┌──

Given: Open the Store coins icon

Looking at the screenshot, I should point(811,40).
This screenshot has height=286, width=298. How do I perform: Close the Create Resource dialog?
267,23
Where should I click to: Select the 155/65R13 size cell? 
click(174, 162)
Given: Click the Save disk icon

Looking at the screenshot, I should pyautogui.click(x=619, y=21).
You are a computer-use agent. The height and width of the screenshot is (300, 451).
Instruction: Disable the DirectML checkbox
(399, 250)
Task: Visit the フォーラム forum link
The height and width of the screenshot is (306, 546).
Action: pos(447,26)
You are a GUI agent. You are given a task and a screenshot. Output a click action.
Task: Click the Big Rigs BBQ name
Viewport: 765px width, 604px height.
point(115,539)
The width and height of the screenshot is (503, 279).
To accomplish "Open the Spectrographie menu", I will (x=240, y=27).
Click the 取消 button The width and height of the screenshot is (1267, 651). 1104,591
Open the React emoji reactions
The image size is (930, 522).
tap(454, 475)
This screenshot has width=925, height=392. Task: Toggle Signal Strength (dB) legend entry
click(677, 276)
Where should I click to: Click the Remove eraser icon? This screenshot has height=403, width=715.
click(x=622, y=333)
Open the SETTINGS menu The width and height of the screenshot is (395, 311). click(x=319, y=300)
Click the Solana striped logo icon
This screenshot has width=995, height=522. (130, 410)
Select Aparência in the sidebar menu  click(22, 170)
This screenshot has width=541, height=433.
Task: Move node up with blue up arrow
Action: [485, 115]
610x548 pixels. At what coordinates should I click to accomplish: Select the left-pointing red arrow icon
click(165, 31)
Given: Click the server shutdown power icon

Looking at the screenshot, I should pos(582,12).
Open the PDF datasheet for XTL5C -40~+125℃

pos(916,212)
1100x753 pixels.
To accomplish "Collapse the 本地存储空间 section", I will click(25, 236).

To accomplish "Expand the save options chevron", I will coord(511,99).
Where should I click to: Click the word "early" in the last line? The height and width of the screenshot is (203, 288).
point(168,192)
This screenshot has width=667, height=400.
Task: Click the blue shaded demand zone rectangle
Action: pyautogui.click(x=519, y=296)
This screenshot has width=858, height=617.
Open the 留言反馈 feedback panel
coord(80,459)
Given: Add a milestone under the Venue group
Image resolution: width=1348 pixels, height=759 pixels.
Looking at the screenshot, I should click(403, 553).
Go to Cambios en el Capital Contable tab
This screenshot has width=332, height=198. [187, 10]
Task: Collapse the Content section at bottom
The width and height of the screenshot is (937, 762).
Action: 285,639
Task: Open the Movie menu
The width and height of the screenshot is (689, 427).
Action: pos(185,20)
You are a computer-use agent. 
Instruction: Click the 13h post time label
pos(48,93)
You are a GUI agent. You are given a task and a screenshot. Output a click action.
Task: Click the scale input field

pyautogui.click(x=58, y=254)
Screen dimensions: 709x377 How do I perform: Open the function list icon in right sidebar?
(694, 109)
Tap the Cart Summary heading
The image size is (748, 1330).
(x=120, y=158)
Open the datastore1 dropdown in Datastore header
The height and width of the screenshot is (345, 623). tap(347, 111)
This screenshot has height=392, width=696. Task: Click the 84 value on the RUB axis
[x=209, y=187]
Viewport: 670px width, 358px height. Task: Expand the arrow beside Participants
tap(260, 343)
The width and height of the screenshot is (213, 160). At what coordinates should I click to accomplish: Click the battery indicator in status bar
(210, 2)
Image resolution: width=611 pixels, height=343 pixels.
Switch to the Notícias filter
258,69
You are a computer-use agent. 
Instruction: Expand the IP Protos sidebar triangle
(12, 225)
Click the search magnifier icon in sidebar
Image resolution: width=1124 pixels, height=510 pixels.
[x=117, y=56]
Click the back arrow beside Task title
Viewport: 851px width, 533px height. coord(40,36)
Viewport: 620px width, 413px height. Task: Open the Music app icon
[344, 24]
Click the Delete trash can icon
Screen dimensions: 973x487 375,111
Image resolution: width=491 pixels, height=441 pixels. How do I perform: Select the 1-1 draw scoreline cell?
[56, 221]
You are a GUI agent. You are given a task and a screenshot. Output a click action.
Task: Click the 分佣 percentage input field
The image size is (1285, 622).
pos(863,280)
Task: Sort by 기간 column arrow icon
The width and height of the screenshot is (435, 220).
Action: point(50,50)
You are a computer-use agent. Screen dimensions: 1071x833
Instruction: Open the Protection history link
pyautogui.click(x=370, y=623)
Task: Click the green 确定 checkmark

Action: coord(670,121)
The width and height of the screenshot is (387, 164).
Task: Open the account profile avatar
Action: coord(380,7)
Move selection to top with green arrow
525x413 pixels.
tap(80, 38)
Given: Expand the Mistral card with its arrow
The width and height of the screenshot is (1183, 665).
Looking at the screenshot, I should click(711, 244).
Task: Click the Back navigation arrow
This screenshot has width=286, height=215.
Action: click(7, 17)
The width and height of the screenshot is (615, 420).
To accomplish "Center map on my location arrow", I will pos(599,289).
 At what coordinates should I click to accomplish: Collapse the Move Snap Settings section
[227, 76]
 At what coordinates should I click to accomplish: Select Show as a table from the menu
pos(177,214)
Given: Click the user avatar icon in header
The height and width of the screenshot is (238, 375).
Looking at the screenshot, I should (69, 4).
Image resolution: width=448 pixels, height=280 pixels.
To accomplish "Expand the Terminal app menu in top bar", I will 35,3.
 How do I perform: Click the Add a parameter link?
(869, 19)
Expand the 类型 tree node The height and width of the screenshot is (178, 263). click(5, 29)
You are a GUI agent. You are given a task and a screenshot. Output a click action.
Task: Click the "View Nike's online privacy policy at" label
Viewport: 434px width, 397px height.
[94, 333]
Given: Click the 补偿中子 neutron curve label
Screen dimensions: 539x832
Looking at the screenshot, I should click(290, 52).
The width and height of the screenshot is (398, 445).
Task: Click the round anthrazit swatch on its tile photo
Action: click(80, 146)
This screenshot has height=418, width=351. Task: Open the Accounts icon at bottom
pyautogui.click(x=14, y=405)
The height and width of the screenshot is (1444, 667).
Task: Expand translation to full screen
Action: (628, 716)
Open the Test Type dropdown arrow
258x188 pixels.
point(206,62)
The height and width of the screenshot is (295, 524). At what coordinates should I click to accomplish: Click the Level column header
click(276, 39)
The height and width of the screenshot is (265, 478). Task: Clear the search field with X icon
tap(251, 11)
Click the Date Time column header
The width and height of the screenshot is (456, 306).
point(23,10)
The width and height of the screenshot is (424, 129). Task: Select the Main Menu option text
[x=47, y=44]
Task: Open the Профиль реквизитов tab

└──

TASK REQUIREMENTS: Copy exactly the stretch of data above from the line with "Given: Click the Save disk icon" through the line with "Click the 取消", and omit all other lines.

RESPONSE TO THIS EXERCISE:
Given: Click the Save disk icon

Looking at the screenshot, I should pyautogui.click(x=619, y=21).
You are a computer-use agent. The height and width of the screenshot is (300, 451).
Instruction: Disable the DirectML checkbox
(399, 250)
Task: Visit the フォーラム forum link
The height and width of the screenshot is (306, 546).
Action: pos(447,26)
You are a GUI agent. You are given a task and a screenshot. Output a click action.
Task: Click the Big Rigs BBQ name
Viewport: 765px width, 604px height.
point(115,539)
The width and height of the screenshot is (503, 279).
To accomplish "Open the Spectrographie menu", I will (x=240, y=27).
Click the 取消 button The width and height of the screenshot is (1267, 651). 1104,591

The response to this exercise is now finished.